2018 New visual identity

IPEC Europe unveils its new visual identity “Dialogue” to reflect the essence of how the association operates.

2017 25th Anniversary of IPEC Europe

The association celebrates its 25th Anniversary with a special forum.

2014 Secretariat in Belgium

IPEC Europe establishes its Secretariat with headquarters in Brussels, Belgium.

2014 Creation of IPEC India

A fifth regional IPEC is created in India to play a greater role in the evolution and development of the excipient industry in this country.

2012 Creation of EXCiPACT

IPEC Europe is a founding member of and an active contributor to EXCiPACT, a not-for-profit organisation that develops and manages a 3rd party certification scheme for manufacturers, suppliers and distributors of pharmaceutical excipients.

2010 Creation of IPEC Federation

The TriPEC structure evolves into the IPEC Federation, a global association consisting of regional associations organised to promote quality in excipients and legally registered in Belgium.
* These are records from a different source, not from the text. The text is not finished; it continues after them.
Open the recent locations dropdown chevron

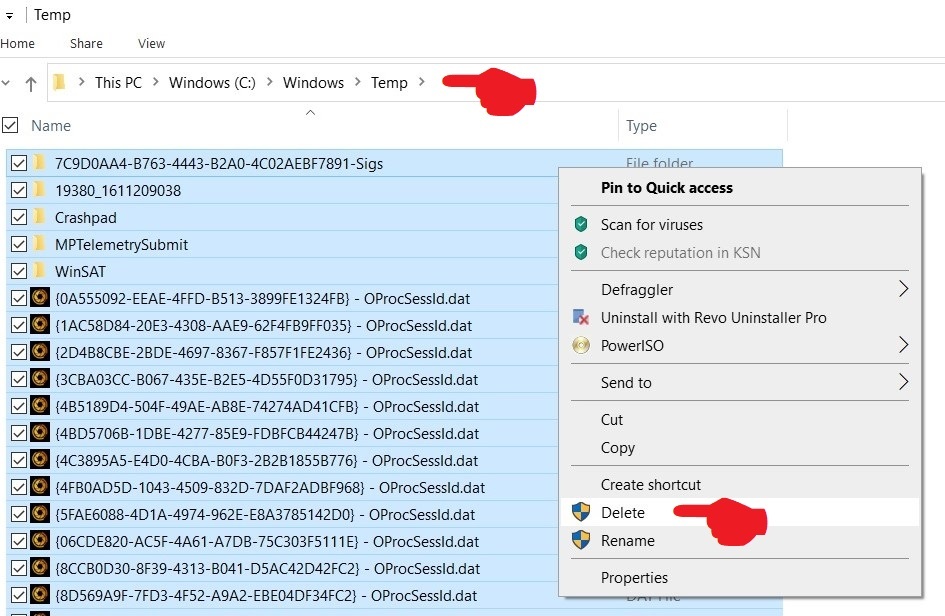(6, 83)
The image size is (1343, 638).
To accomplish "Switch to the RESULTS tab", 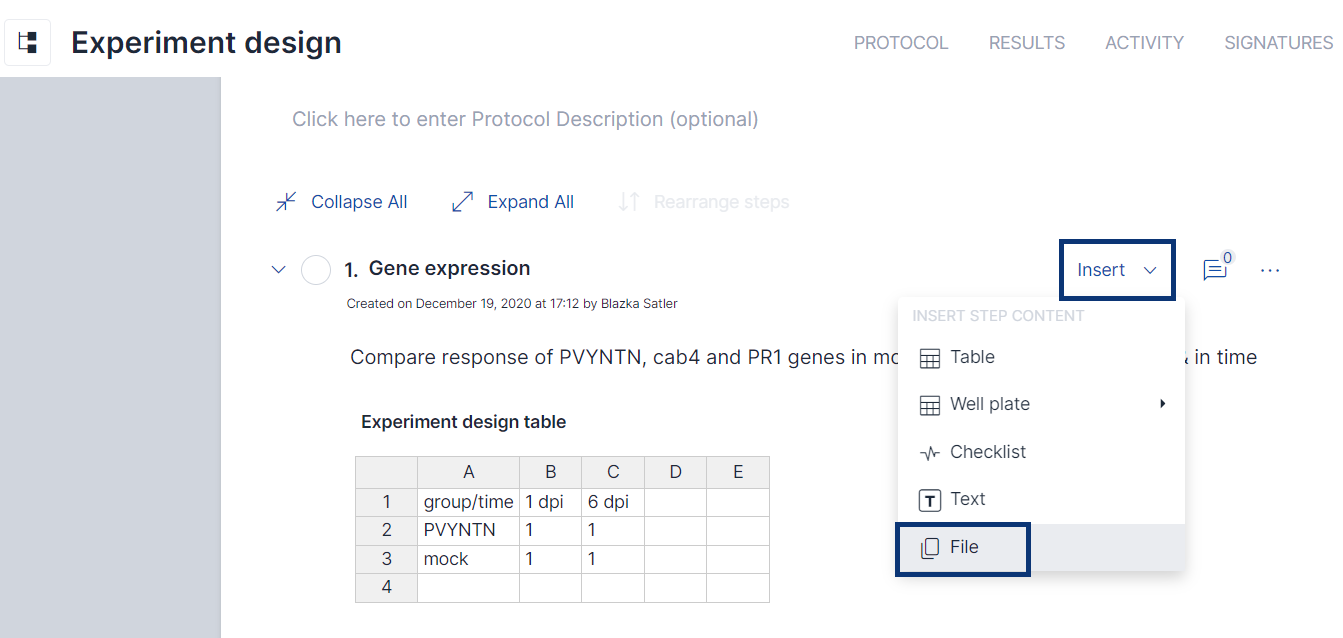I will (x=1027, y=42).
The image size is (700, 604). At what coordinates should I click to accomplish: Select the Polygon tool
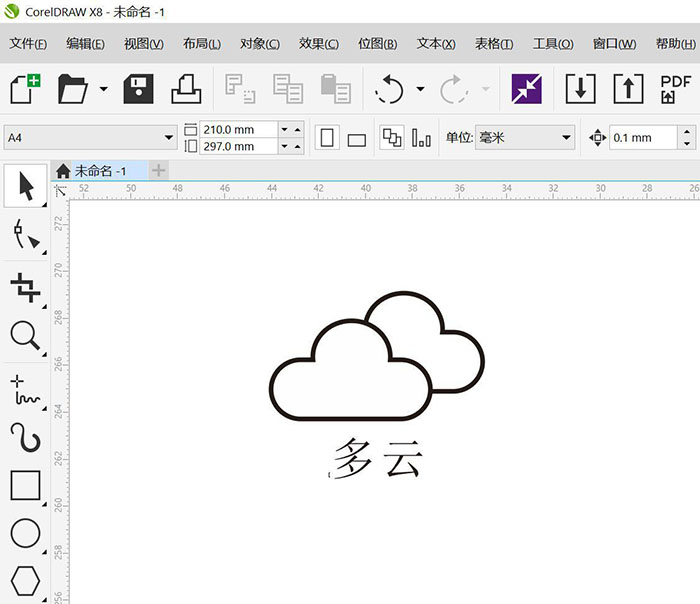coord(25,580)
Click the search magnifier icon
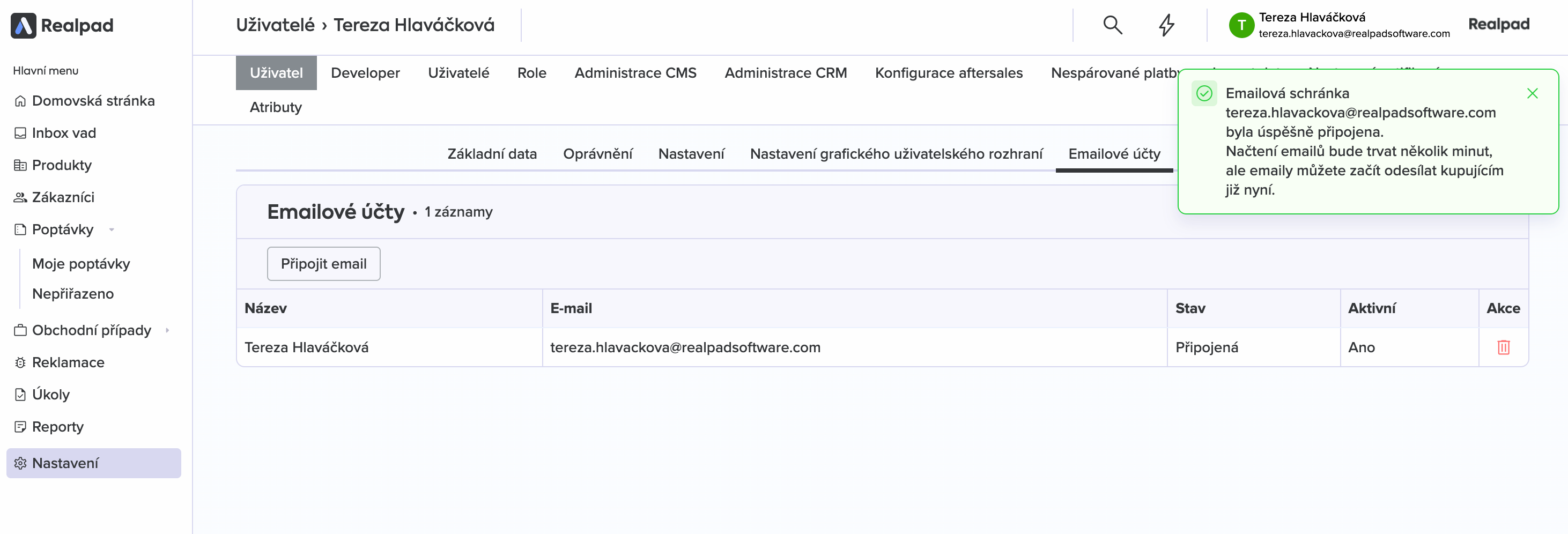 [x=1112, y=25]
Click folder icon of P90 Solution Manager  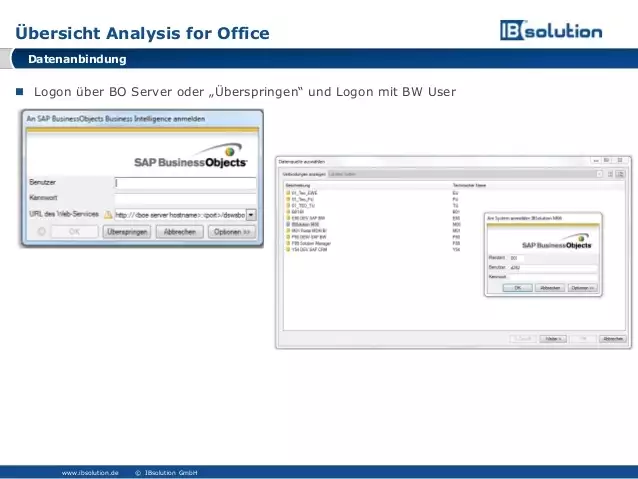[288, 243]
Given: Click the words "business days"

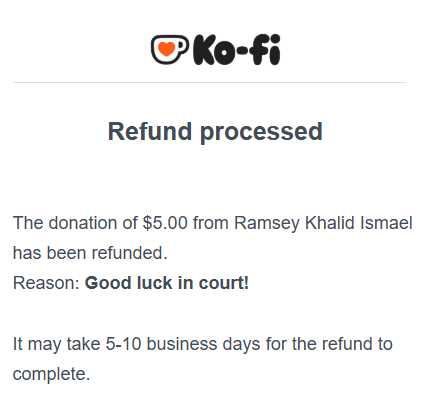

2008 Creation of IPEC-China

Inaugurated in Hong Kong, IPEC China is the association representing the excipient industry in the People’s Republic of China.

First publication of joint IPEC-PQG Good Manufacturing Practices Audit Guideline

IPEC Europe, IPEC-Americas and PQG publish the first Good Manufacturing Practices Audit Guideline.

First publication of IPEC Europe Good Distribution Practices Audit Guideline

IPEC Europe publishes the first Good Distribution Practices Audit Guideline.

2006 Publication of the first Good Manufacturing Practices Guide with PQG

The first guide to produce appropriate standards for the manufacturing of excipients for pharmaceutical use aligned with ISO:9001 is jointly published by IPEC Europe, IPEC-Americas and the PQG in January.

2003 First WHO Good Trade and Distribution Practice guideline

IPEC Europe provides expertise on excipients during the development of the first edition of the World Health Organisation (WHO) Good Trade and Distribution Practice for Pharmaceutical Starting Materials guideline.

Collaboration with the Pharmaceutical Quality Group

IPEC Europe and IPEC-Americas enter into an arrangement with the Pharmaceutical Quality Group (PQG), an organisational unit of the UK-based Institute of Quality Assurance.

2000 Publication of first GMP Audit Guideline

IPEC publishes the first Good Manufacturing Practices Audit Guideline for Distributors of Bulk Pharmaceutical Excipients.

First IPEC Europe newsletter

The first newsletter of IPEC Europe is published in January.

1998 IPEC website

IPEC Europe launches its first website, jumping in the world wide web.

1997 Publication of Guidelines for Safety Evaluation of Excipients

The Safety Committee elaborated the Guidelines for Safety Evaluation of Excipients, published in European Pharmaceutical Review

1996 Publication of the first Guide on GMP for Bulk Pharmaceutical Excipients

IPEC Europe and IPEC-Americas jointly adopt, publish and implement industry-developed Good Manufacturing Practices (GMP) for Bulk Pharmaceutical Excipients.
An updated version of this guidance has been adopted by the World Health Organisation and by the United States Pharmacopoeia.

1993 Creation of TriPEC

IPEC Europe, together with IPEC Japan and IPEC-Americas, creates the TriPEC group as a forum to discuss global excipient harmonisation.

1992 Creation of IPEC Europe and IPEC Japan

IPEC Europe is officially created on 7 April 1992 in France.
The founding members of IPEC Europe are Colorcon, Dow Corning, Ciba Geigy, Seppic, Aqualon, Smith Kline Beecham. Mr John Hogan, Colorcon is appointed as the first Chairman.
In parallel, another regional IPEC is founded in Japan as JPEC in February.

First IPEC Europe event

A one-day seminar is organised in Paris during the spring.

1991 Creation of the International Pharmaceutical Excipients Council

The IPEC (later IPEC-Americas) is created in the U.S. with four basic goals:

  • Harmonisation of compendial standards for excipients;
  • Harmonisation and appropriate GMP guideline to ensure excipient quality and uniformity since no formal regulatory review and approval process exists for pharmaceutical excipients;
  • Harmonisation and appropriate safety evaluation guideline for new excipients; and
  • Effective communication and cooperation with producers, excipient users, pharmacopeia officials and government regulators.